Information supplied: Begin

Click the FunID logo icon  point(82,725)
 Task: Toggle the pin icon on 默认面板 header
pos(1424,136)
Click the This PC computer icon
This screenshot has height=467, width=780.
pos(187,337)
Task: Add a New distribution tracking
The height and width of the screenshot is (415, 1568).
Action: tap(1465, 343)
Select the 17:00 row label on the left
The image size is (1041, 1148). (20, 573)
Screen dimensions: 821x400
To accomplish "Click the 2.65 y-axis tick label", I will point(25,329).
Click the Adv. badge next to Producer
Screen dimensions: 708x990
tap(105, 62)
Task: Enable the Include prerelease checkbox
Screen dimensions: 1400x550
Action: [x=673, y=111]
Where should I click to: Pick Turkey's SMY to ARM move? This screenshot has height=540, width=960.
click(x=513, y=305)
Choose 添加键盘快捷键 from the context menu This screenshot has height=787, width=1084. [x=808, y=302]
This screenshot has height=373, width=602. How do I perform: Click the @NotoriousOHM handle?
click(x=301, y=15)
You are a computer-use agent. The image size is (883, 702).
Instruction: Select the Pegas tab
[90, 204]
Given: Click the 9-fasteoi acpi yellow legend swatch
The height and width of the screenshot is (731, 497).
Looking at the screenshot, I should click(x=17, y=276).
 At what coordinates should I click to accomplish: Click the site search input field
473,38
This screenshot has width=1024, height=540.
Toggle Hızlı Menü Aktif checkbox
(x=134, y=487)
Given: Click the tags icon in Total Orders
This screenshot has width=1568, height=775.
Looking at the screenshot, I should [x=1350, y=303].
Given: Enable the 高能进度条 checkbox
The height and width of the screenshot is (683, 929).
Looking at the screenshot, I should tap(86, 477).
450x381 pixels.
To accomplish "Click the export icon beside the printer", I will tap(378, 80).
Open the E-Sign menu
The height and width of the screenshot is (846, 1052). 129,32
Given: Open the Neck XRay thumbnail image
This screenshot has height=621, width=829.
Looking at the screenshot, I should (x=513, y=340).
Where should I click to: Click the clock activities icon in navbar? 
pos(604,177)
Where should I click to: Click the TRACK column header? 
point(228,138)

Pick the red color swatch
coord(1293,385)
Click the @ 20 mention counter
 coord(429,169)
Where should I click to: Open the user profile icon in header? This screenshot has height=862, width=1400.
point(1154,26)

Information supplied: End

What is needed
Up to and including the line with "Task: Add a New distribution tracking", repeat the entries exactly, beginning at their first line.

Answer space
Click the FunID logo icon  point(82,725)
 Task: Toggle the pin icon on 默认面板 header
pos(1424,136)
Click the This PC computer icon
This screenshot has height=467, width=780.
pos(187,337)
Task: Add a New distribution tracking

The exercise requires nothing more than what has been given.